* PROBLEM REQUIREMENTS
Report the lines of the material that carry the string "every".

---+---

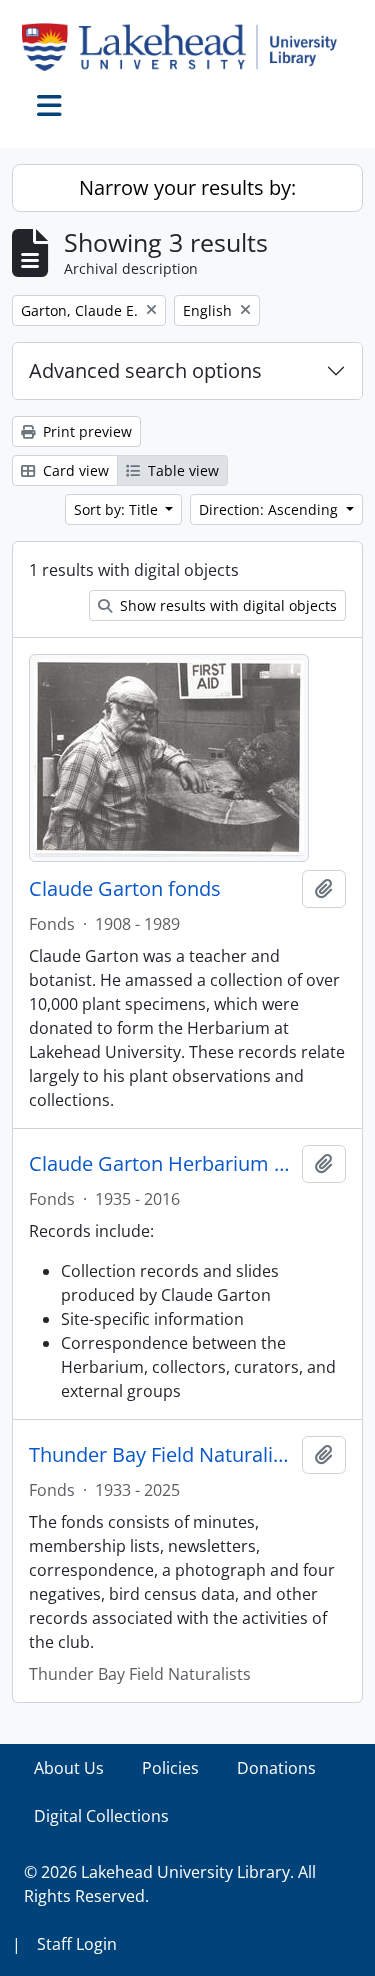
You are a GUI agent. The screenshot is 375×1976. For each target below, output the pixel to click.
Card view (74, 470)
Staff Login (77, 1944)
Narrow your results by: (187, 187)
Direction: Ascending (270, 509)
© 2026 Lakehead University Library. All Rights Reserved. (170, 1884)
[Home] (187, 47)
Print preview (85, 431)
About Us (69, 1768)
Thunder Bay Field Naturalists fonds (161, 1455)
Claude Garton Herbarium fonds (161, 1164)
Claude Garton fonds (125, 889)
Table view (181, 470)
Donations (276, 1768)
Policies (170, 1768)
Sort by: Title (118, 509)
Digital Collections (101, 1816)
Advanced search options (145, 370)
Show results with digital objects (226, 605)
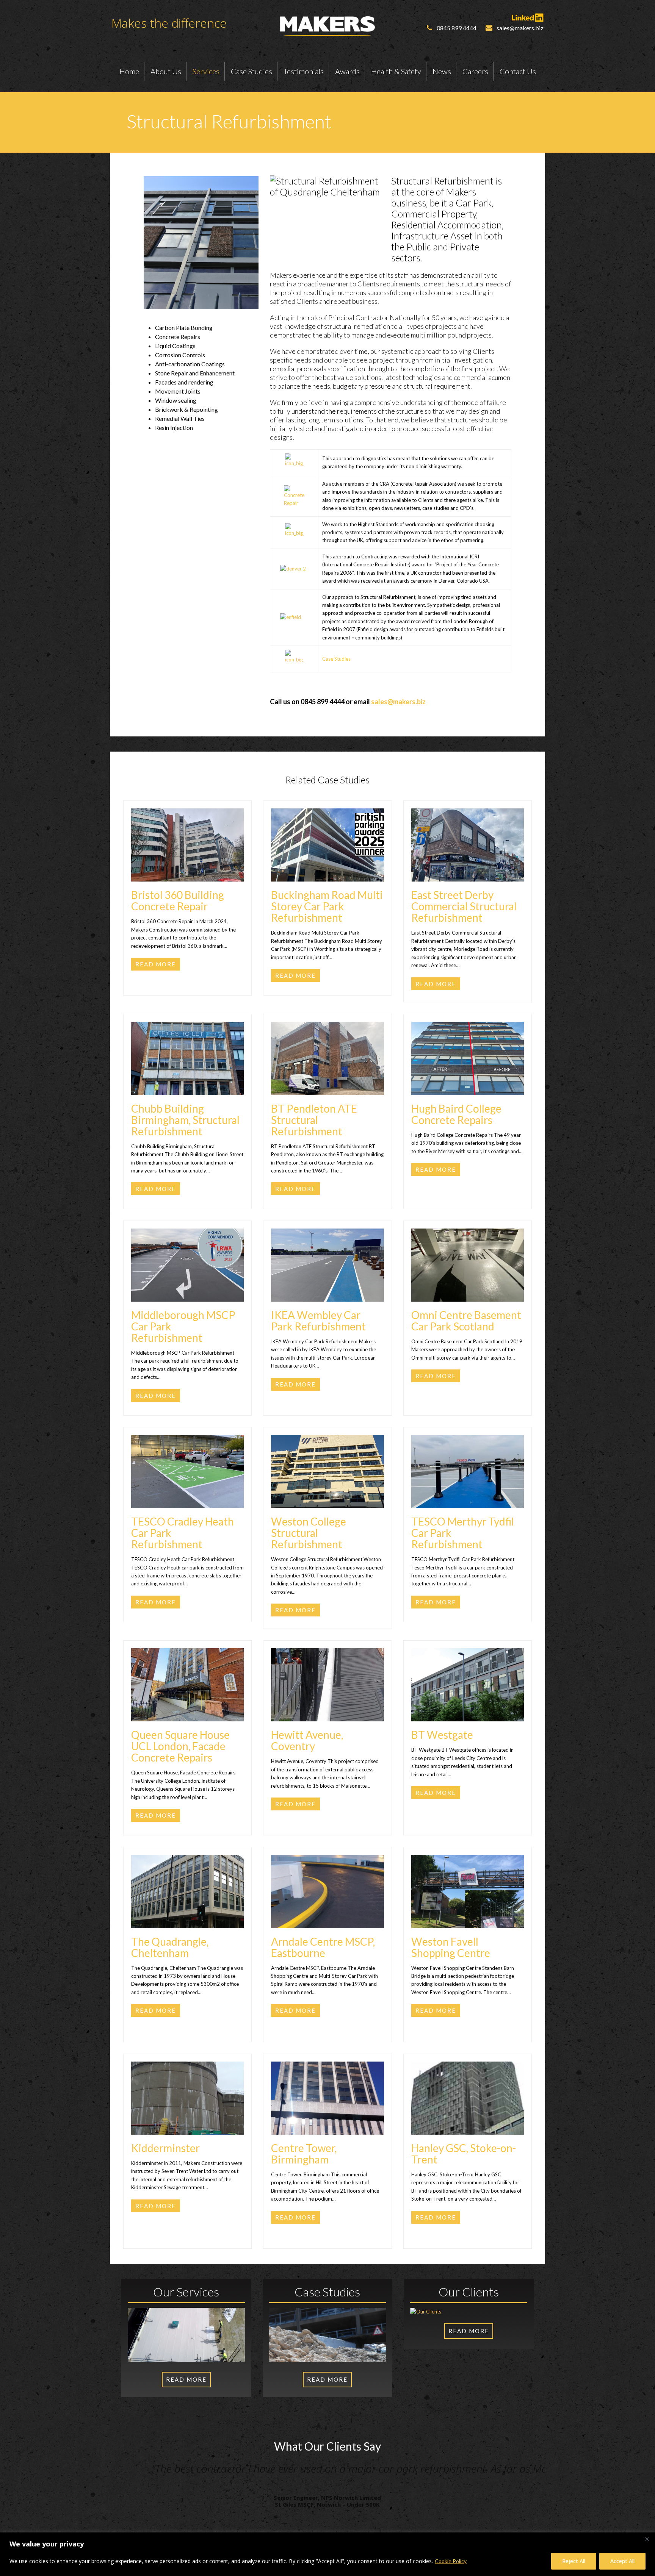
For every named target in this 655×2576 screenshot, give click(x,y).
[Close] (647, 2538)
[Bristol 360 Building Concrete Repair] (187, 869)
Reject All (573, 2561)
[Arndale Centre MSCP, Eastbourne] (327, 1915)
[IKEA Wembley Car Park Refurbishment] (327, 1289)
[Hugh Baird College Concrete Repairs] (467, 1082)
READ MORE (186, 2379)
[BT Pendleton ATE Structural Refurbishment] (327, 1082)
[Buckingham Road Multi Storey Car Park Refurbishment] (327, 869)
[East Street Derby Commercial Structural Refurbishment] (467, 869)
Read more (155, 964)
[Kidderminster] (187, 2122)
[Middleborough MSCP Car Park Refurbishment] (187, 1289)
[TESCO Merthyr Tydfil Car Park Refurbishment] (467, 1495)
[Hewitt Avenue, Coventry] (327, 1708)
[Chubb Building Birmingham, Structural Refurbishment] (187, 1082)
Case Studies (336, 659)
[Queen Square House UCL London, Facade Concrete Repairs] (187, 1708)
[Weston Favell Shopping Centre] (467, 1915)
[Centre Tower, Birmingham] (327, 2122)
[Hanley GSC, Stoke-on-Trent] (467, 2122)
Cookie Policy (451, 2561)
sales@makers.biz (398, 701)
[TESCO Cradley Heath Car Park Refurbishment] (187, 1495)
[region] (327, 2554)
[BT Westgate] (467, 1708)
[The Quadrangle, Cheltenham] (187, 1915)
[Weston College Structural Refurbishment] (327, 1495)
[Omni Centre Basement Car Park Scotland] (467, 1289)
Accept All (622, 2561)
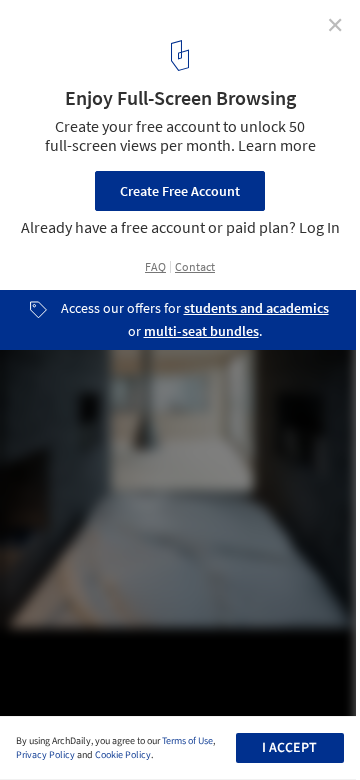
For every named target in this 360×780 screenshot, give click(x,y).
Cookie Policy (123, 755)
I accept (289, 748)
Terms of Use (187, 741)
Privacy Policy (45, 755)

---+---

* REPLY
For every named target in this 655×2576 screenshot, give click(x,y).
For every named target in this 360×780 screenshot, give click(x,y).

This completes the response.